*CONSIGNES:*
1. D'après l'entretien avec Georg Fiedler, pourquoi a-t-il photographié ses ensembles d'objets préfabriqués dans des endroits différents ? Répondez en une à trois phrases.
2. Modifiez le passage de l'entretien avec Georg Fiedler qui va de « Parlez-moi de votre » jusqu'à « la sculpture ? » en remplaçant « pierre » par « marbre ».
3. Poursuivez l'entretien avec Georg Fiedler à partir de la dernière phrase donnée.

ENTRETIEN AVEC DR. GEORG FIEDLER (DBB)

Février 1975, à l’occasion d’une exposition au « 29 rue de l’Aiguillerie », galerie de ABC productions, Montpellier

Parlez-moi de votre travail antérieur à ce qui est visible dans cette exposition ?

J’ai fait de la sculpture sur pierre et la seule chose que j’en retiens est qu’une lois la sculpture terminée, elle est encore difficilement transportable et que tous les éclats de pierre étaient jetés à la poubelle.

Cette notion, en effet, me paraît tout à fait importante. Au fond comment est vue ordinairement la sculpture ?

C’est vu comme résultat, ce n’est pas vu comme un travail, c’est la tentative d’améliorer un bloc de pierre par exemple. En ce qui me concerne c’est la question du travail qui m’intéresse, le travail comme action. Alors il me semble aussi intéressant de montrer les éclats, les déchets de toutes sortes avec le résultat compact. La sculpture c’est le rapport entre cette forme ici et les déchets là. Ce travail a été merveilleusement fait par l’érosion, la corrosion depuis très longtemps et je n’ai rien à rajouter. De toute façon une pierre est très lourde à déplacer et l’on se demande si tout le problème de la taille n’est pas de l’alléger progressivement afin de la rendre transportable.

Vous parlez souvent de transport, ceci semble vous poser problème.

C’est très important, est-ce que vous savez par exemple que de faire une caisse d’emballage pour une toile demande autant d’efforts, tant sur le plan de la conception que sur celui de l’exécution, que peindre la toile même ? Est-ce que vous avez remarqué que vous n’avez jamais remarqué les caisses d’emballage dans le musée ? Personnellement pour résoudre ce problème j’ai fait des sculptures qui avaient le même gabarit que la camionnette qui les transportait. Ce n’était pas une sculpture emballée mais l’emballage comme sculpture.

Il me semble qu’alors ce n’était plus à percevoir comme emballage, le contenu devenait contenant. L’on comprend facilement le glissement que vous avez opéré de la sculpture sur pierre aux pièces montées en matériaux légers des années 67 à 70. Ce qui caractérisait ce travail, c’était l’emploi de matériaux préfabriqués et assemblés par des montages simples. Pouvez-vous parler de ces pièces ?

La sculpture sur pierre ne peut que chercher son inspiration dans l’histoire de la statuaire, j’allais chercher la mienne dans les magasins de bricolage. C’était des objets usuels et préfabriqués que l’on pouvait toujours reconnaître. Je détournais leurs fonctions en les plaçant à des endroits où ils ne devaient pas logiquement se trouver. J’ai photographié ces ensembles dans des endroits différents afin de rendre signifiant ce déplacement. Le déplacement n’était plus seulement du magasin de bricolage à un autre endroit, mais de cet endroit à une multitude d’autres. Les pièces étaient quand même trop lourdes et encombrantes. J’ai eu l’idée d’exécuter des sculptures portables comme un sac à dos et j’enregistrai photographiquement les étapes du voyage que je faisais avec.

[Entrées pour localiser des mots et des éléments]
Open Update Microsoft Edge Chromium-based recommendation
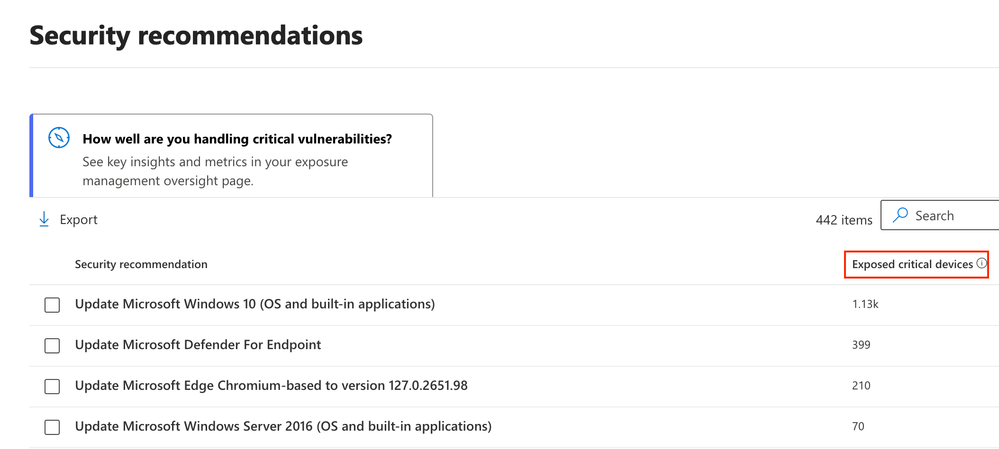This screenshot has width=999, height=449. tap(271, 385)
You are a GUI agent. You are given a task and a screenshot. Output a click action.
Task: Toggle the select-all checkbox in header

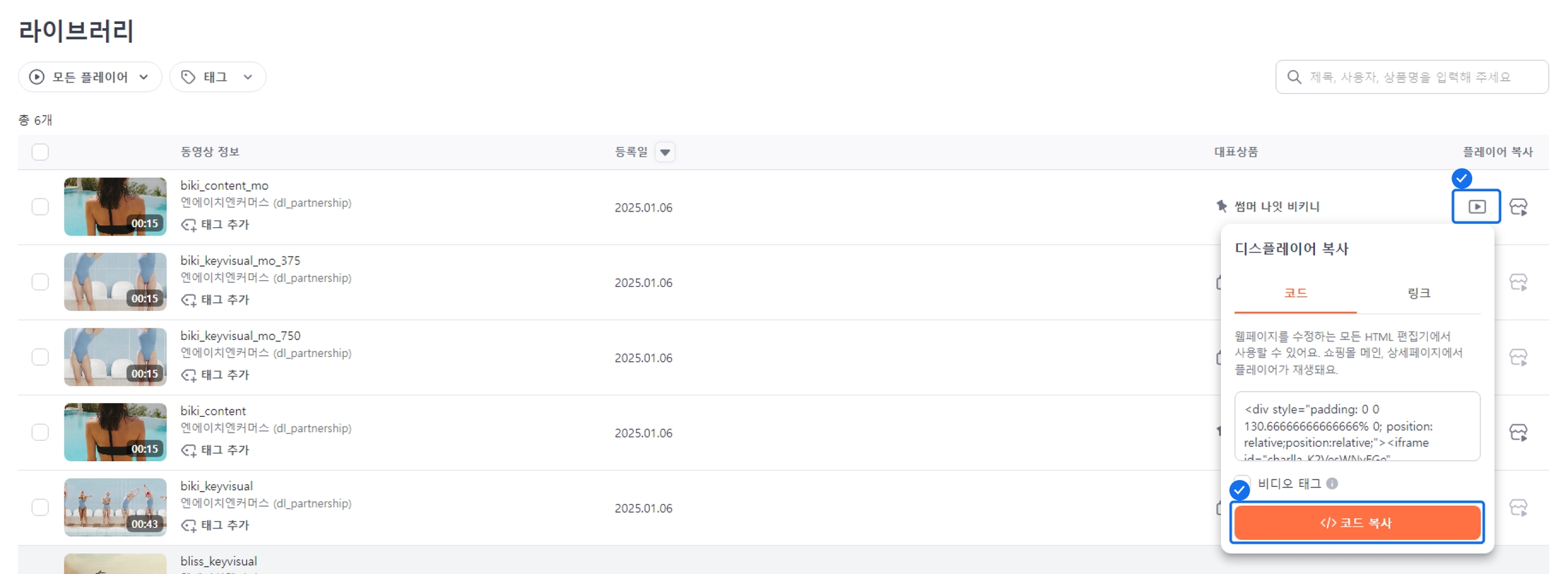(x=40, y=152)
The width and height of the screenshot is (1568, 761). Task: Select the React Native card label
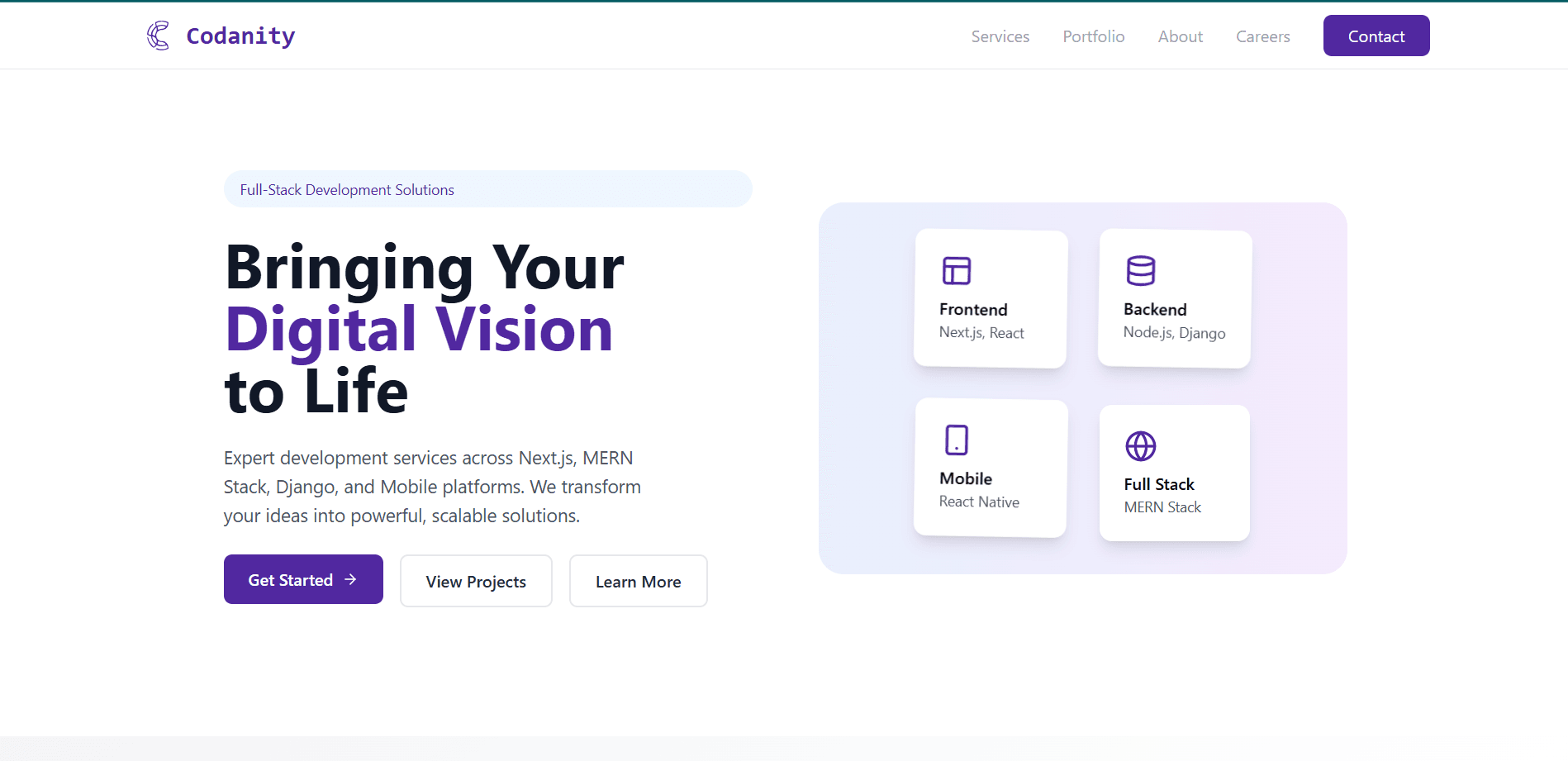click(x=979, y=502)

*RÉPONSES:*
1. Il les a photographiés dans des endroits différents afin de rendre signifiant leur déplacement. Le déplacement ne se faisait plus seulement du magasin de bricolage à un autre endroit, mais de cet endroit à une multitude d'autres.

2.
Parlez-moi de votre travail antérieur à ce qui est visible dans cette exposition ?

J’ai fait de la sculpture sur marbre et la seule chose que j’en retiens est qu’une lois la sculpture terminée, elle est encore difficilement transportable et que tous les éclats de marbre étaient jetés à la poubelle.

Cette notion, en effet, me paraît tout à fait importante. Au fond comment est vue ordinairement la sculpture ?

3.
Ce qui va alors compter, ce que seul moi spectateur je vais voir, n’est plus la pièce mais seulement les photographies de cette pièce dans différents endroits…

Ce n’est pas faux. L’appareil photo devient la vraie sculpture. Ce n’est pas la pièce qui modifie l’espace mais l’appareil comme moyen d’enregistrer cette modification. Abandonnant la photo de la pièce dans des espaces différents, je prenais des photos n’importe où, au hasard de la promenade, donc de mon propre déplacement. Ce que je voulais montrer n’était pas le paysage mais, par rapport à ce paysage, l’endroit où l’appareil photo l’enregistrait.

L’on en est maintenant aux séries que vous montrez ici et que vous avez exécutées en 73, dans lesquelles vous enregistrez d’une manière logique par rapport à un parcours imposé soit par votre décision (1 photo prise dans la même direction tous les pas) soit par rapport aux contraintes topographiques (1 photo à chaque changement de direction, Ire rue à gauche et ceci pendant 1000 pas). Est-ce que vous ne tentiez pas de formaliser et de visualiser grâce à un schéma lisible préétabli ce déplacement et les modifications qu’il entraîne ?

Au fond je voulais mesurer l’espace et le temps. L’on ne sait pas ce qu’est la distance ni ce qu’est le temps, nous savons seulement comment les mesurer.

Une pièce de 73 projetée ici me paraît tout à fait significative. C’est un montage de diapositives jouant sur le mot « ici » : pouvez-vous m’en donner le sens ?

Votre question revient à en poser une autre : « qu’est-ce que le sens ? » et nous ne sommes pas prêts à nous en sortir. Demandons-nous ce qu’est l’explication, car quelle qu’elle soit, cette explication sera le sens. Pour parler du sens de cette pièce, je ne peux que vous la décrire. J’ai planté dans le sol, à différents endroits, un panneau sur lequel était marqué le mot ici et je l’ai photographié à chacun de ces endroits selon différents cadrages. Le tout projeté sur un écran sur lequel est collé le panneau qui a servi à cet enregistrement photographique.

Tout joue alors sur l’ambiguïté entre « ici » qui marque l’écran et cet « ici », le même mais pourtant toujours ailleurs, que signale la photographie. C’est là posé le problème de l’ambiguïté de la photographie par la confrontation du réel visible et de ce même réel enregistré : ici n’est jamais vraiment ici.

Ce n’est pas faux.

Une grande partie de votre travail est cinématographique. Vous montrez une série de films en projection continue sur un programme d’une heure. Que rendent visible ces films ?

Ce sont les films eux-mêmes et l’endroit où cela a été pris. Mais c’est le déplacement de la caméra qui enregistre cet endroit et la façon dont elle l’enregistre devient plus importante, plus visible que l’endroit lui-même. Peu importe l’endroit c’est le travail de prise de vue qui est visible.

Ce qui compte alors est plus la mise en évidence des moyens d’enregistrement que ce qu’ils décrivent. Vous ne répondez pas à la question : où c’est ? Mais vous servant de cette question vous en posez une autre : comment cela est fait ? Et ceci nous entraîne à votre travail actuel que nous pouvons voir ici ?

Mais une autre question vient avant : QU’EST-CE QUE C’EST ? C’est-à-dire : QU’EST-CE QUI EST ICI PRESENT ET VISIBLE. Tout mon travail actuel des « panoramas » est une tentative de répondre à cette question.

Pour terminer une petite remarque : vos photos sont généralement mal collées.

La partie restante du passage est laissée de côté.